Example 2: Heights Distribution
Heights of adult males are normally distributed with:
- Mean (μ) = 70 inches
- Standard Deviation (σ) = 2.5 inches
Find the percentage of men with heights in various ranges.
Solution:
Height between 65 and 75 inches (μ ± 2σ):
Range: 70 ± 5 = [65, 75]
Percentage: 95%
Height between 67.5 and 72.5 inches (μ ± 1σ):
Range: 70 ± 2.5 = [67.5, 72.5]
Percentage: 68%
Height less than 67.5 inches:
This is below μ - 1σ
Percentage: (100% - 68%) / 2 = 16%
Height between 72.5 and 75 inches:
From μ + 1σ to μ + 2σ
Percentage: (95% - 68%) / 2 = 13.5%
Empirical Rule for Grouped Data
For grouped data that is approximately normally distributed:
- Calculate the mean (μ) and standard deviation (σ)

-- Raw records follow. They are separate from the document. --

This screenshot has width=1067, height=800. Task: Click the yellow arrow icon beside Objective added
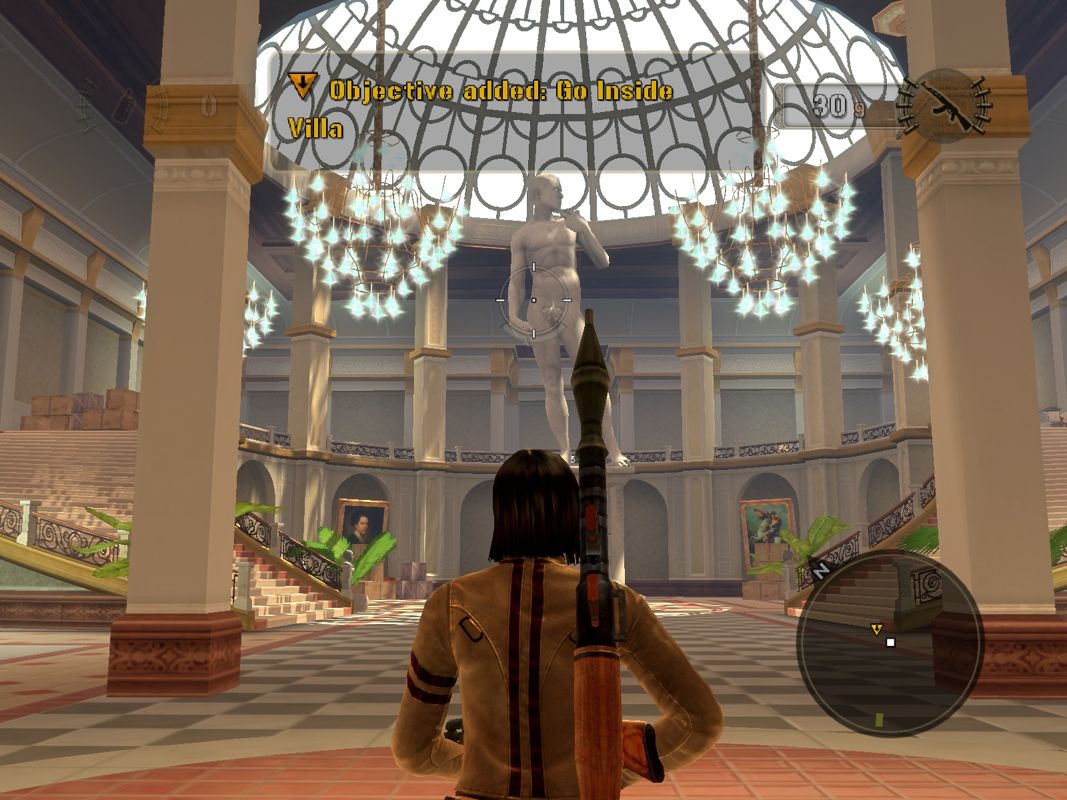coord(303,87)
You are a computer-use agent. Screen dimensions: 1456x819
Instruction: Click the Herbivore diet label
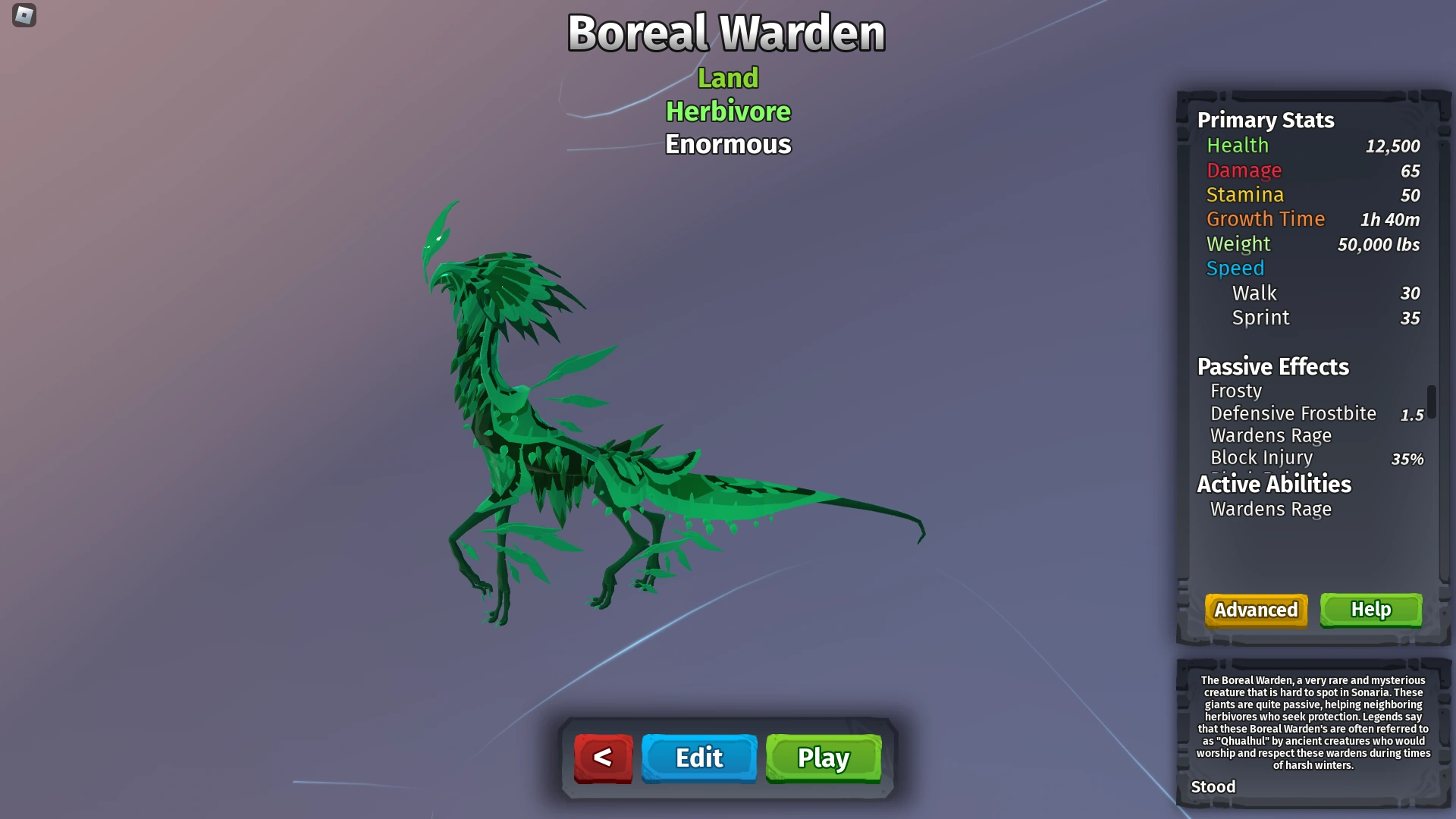click(727, 111)
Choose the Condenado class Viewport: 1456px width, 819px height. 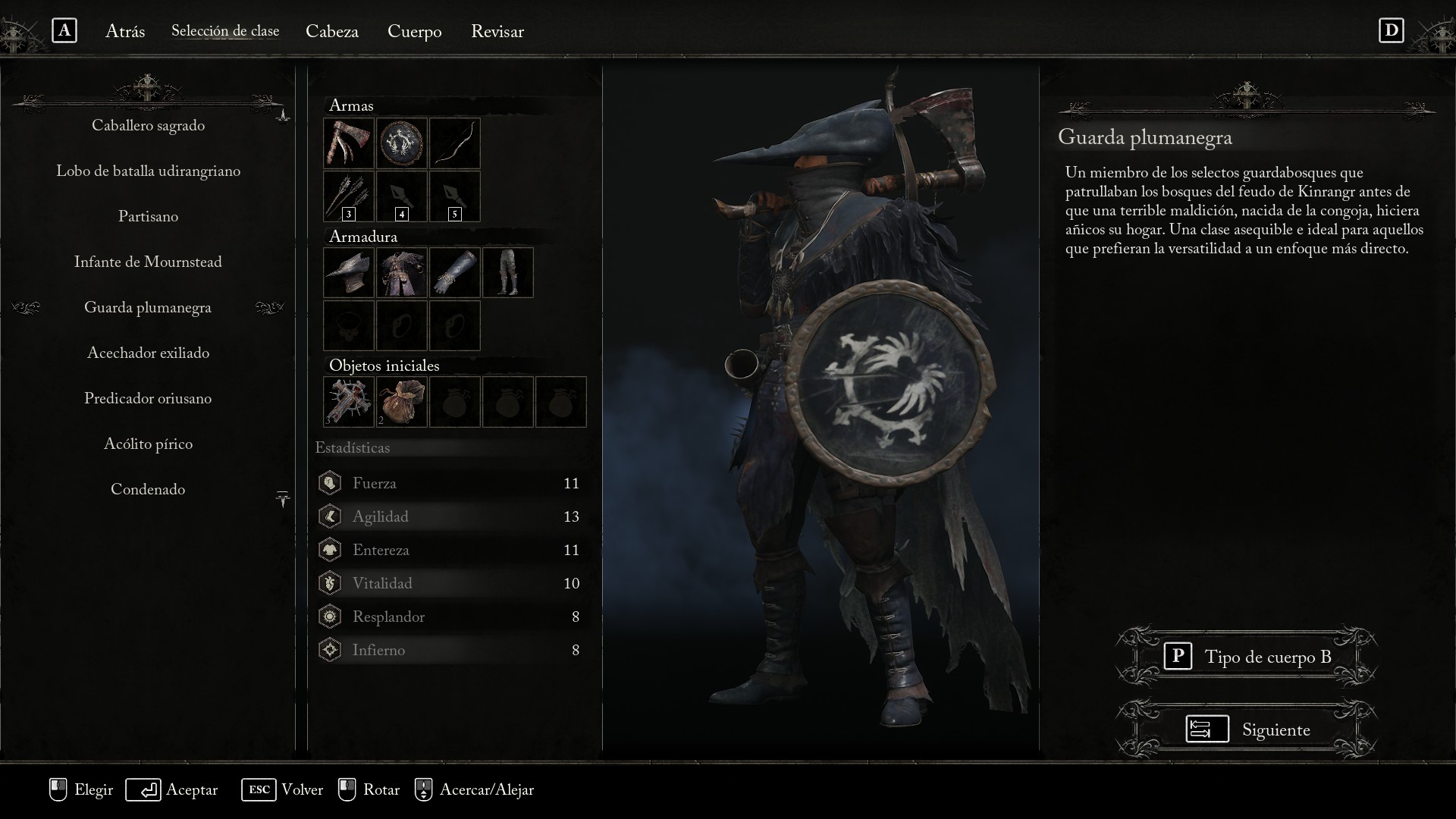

- Determine the class intervals corresponding to μ ± 1σ, μ ± 2σ, μ ± 3σ
- Count the frequency in each interval
- Compare with expected percentages
Example: Grouped Data
| Class Interval | Frequency |
|---|---|
| 50-60 | 3 |
| 60-70 | 12 |
| 70-80 | 25 |
| 80-90 | 32 |
| 90-100 | 22 |
| 100-110 | 5 |
| 110-120 | 1 |
N = 100, μ = 80, σ = 10
Verify the empirical rule.
Solution:
Within 1σ (70-90):
Frequency: 25 + 32 = 57
Percentage: 57% (close to 68%)
Within 2σ (60-100):
Frequency: 12 + 25 + 32 + 22 = 91
Percentage: 91% (close to 95%)
Within 3σ (50-110):
Frequency: 3 + 12 + 25 + 32 + 22 + 5 = 99
Percentage: 99% (close to 99.7%)
The data approximately follows the empirical rule, confirming it’s approximately normally distributed.

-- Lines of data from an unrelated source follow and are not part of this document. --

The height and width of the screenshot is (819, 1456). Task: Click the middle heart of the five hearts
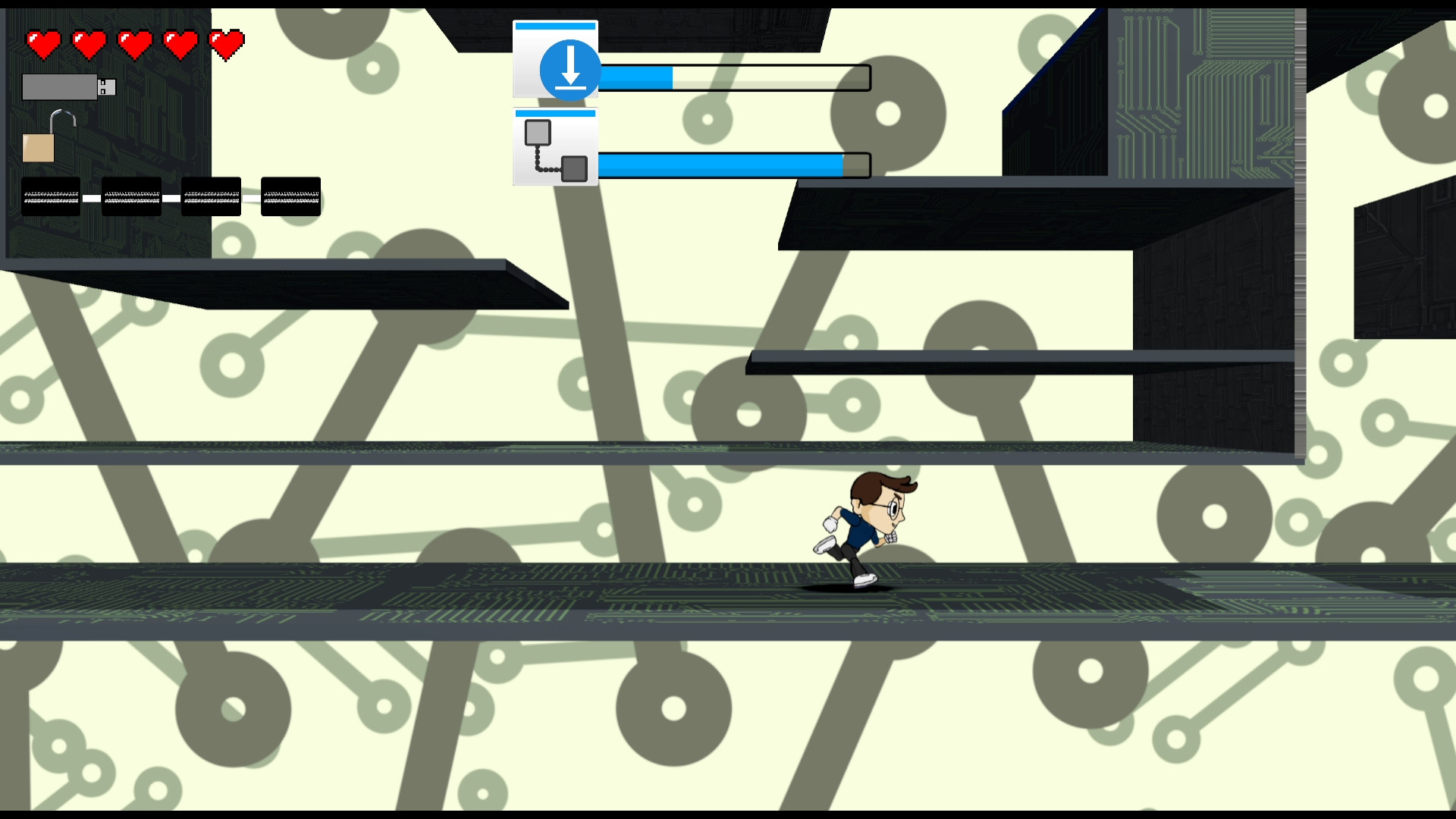point(135,43)
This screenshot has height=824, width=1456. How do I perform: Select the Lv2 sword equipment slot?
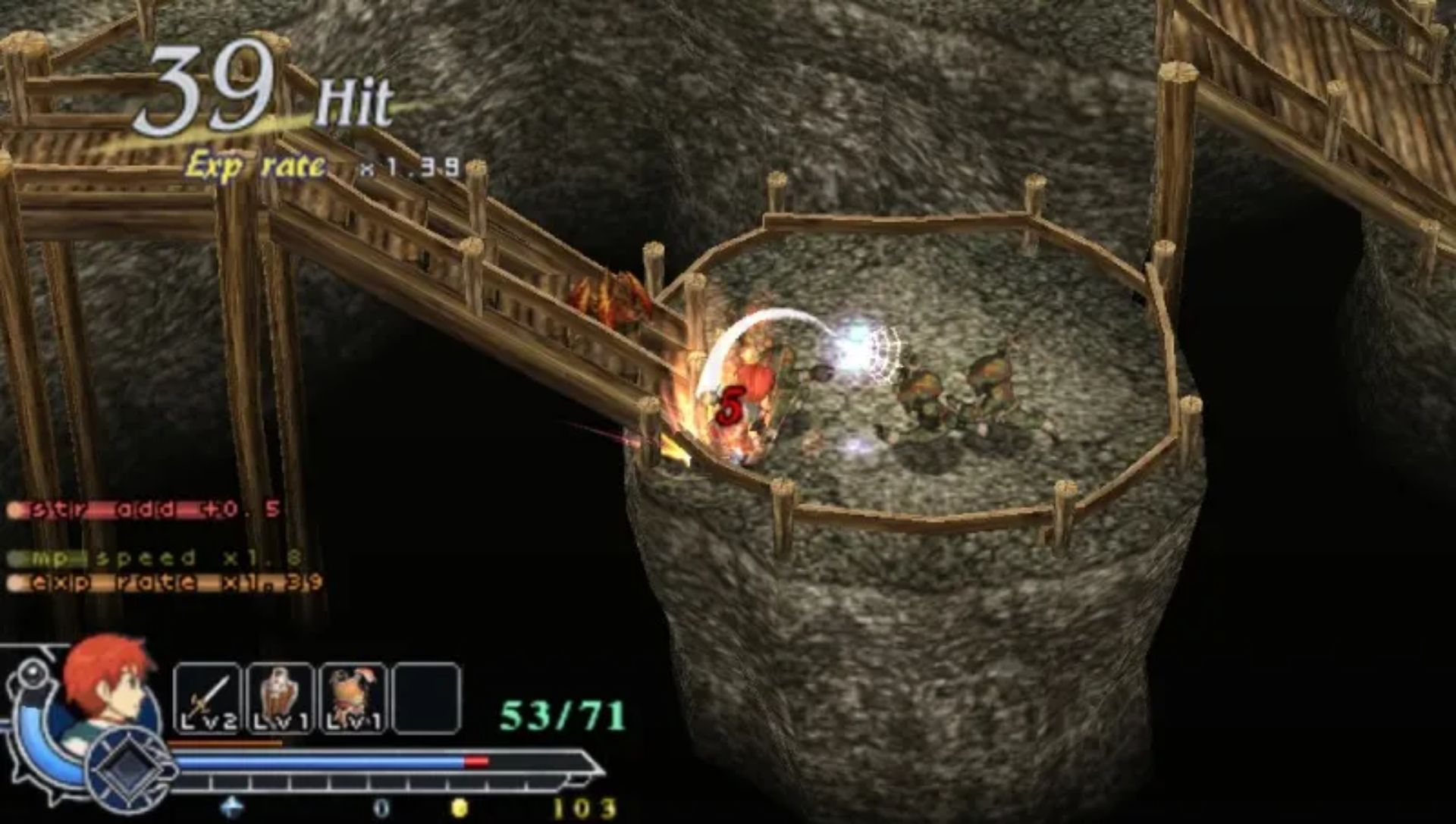(x=207, y=699)
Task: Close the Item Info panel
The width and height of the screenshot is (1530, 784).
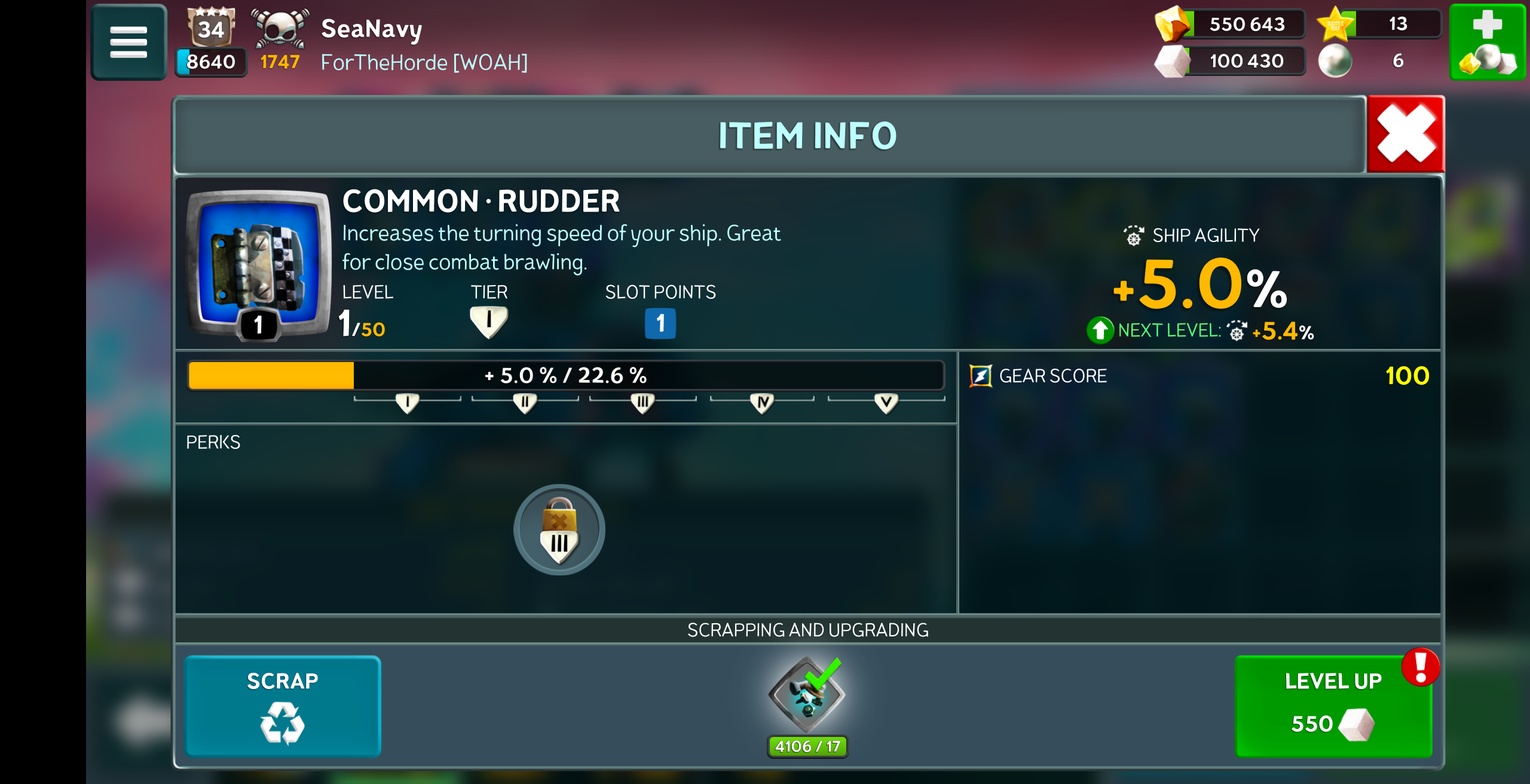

Detailed Distribution Breakdown
| Range | Percentage | Count (if n=100) |
|---|---|---|
| μ - 3σ to μ - 2σ | 2.15% | 2-3 |
| μ - 2σ to μ - 1σ | 13.5% | 13-14 |
| μ - 1σ to μ | 34% | 34 |
| μ to μ + 1σ | 34% | 34 |
| μ + 1σ to μ + 2σ | 13.5% | 13-14 |
| μ + 2σ to μ + 3σ | 2.15% | 2-3 |
Outlier Detection Using Empirical Rule
Values beyond μ ± 3σ can be considered extreme outliers:
- Beyond μ + 3σ: Extremely high values (0.15% chance)
- Beyond μ - 3σ: Extremely low values (0.15% chance)

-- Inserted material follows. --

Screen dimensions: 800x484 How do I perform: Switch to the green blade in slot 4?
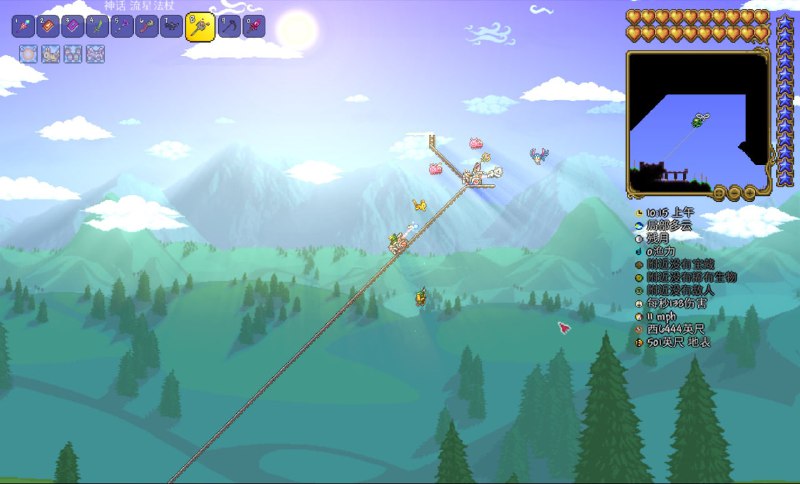pos(97,26)
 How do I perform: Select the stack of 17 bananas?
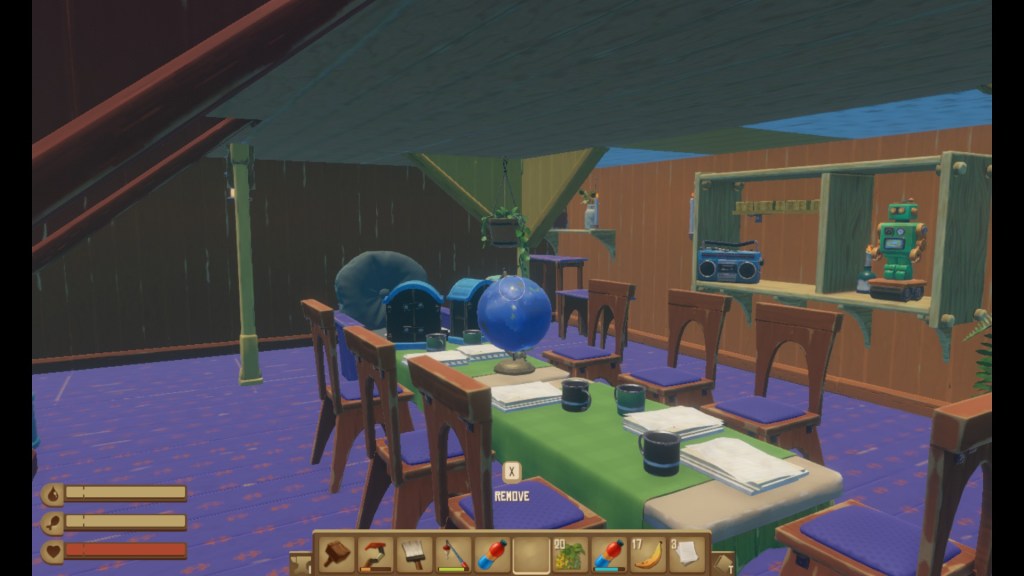tap(647, 554)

This provides a rule-of-thumb for identifying unusual observations.
Conditions for Using the Empirical Rule
- Data must be approximately normally distributed
- Data should be roughly bell-shaped
- Mean and median should be approximately equal
- Data should not be heavily skewed
Applications
- Quality Control: Identifying defects outside acceptable ranges
- Risk Assessment: Determining probability of extreme events
- Academic Performance: Grading and benchmarking
- Manufacturing: Process capability analysis
- Investment Analysis: Portfolio risk assessment
- Medical Testing: Reference ranges for health metrics
Limitation
The empirical rule is specifically for normal distributions. For non-normal distributions, use Chebyshev’s theorem instead, which provides more conservative estimates valid for any distribution.